* _Short exercise_: Print the lines from the records verbatim, beginning at the line that contains "You are a computer-use agent. Screen dimensions: 691x531" and continuing through the end of the records, including that first line.

* _Task data_:
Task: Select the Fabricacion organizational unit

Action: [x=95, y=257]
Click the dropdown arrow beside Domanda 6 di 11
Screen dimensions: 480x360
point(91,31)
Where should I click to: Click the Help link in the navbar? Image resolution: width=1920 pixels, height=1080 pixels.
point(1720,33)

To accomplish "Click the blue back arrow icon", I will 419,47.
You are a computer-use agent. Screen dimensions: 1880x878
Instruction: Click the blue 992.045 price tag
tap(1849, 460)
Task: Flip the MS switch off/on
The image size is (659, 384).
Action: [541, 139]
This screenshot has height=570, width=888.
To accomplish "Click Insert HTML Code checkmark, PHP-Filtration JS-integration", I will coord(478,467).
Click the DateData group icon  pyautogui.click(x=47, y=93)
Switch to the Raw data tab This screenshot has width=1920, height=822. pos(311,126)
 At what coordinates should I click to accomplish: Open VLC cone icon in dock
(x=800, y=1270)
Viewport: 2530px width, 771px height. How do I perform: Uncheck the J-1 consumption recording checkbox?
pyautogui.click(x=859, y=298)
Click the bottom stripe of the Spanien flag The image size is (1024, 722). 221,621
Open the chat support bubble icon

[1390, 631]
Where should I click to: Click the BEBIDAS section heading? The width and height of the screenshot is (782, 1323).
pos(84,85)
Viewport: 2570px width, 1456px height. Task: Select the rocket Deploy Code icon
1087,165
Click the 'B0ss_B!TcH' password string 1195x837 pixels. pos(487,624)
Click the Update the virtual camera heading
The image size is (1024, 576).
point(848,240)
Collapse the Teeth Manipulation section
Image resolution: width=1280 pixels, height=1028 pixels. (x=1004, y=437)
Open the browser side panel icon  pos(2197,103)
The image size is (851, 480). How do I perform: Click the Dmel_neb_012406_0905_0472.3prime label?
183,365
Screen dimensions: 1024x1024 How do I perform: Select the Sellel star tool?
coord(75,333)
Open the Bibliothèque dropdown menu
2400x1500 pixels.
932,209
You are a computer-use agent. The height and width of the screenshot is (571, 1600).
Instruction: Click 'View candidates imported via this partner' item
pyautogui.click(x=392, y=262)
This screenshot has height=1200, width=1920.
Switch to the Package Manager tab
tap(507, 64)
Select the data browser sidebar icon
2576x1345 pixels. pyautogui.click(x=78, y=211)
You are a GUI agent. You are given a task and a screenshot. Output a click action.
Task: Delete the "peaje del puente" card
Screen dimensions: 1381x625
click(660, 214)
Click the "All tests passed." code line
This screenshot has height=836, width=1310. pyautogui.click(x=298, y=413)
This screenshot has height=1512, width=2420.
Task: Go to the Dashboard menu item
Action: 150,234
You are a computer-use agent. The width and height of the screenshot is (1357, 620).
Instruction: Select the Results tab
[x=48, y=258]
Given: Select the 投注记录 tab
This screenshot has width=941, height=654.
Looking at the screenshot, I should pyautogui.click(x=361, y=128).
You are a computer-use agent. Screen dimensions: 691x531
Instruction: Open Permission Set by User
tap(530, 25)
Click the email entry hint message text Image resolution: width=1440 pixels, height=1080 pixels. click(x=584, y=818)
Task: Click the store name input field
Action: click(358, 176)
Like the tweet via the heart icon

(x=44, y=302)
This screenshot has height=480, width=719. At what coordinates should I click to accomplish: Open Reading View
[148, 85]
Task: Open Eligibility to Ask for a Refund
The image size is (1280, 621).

* _Result_:
You are a computer-use agent. Screen dimensions: 691x531
Instruction: Open Permission Set by User
tap(530, 25)
Click the email entry hint message text Image resolution: width=1440 pixels, height=1080 pixels. click(x=584, y=818)
Task: Click the store name input field
Action: click(358, 176)
Like the tweet via the heart icon

(x=44, y=302)
This screenshot has height=480, width=719. At what coordinates should I click to accomplish: Open Reading View
[148, 85]
Task: Open Eligibility to Ask for a Refund
The image size is (1280, 621).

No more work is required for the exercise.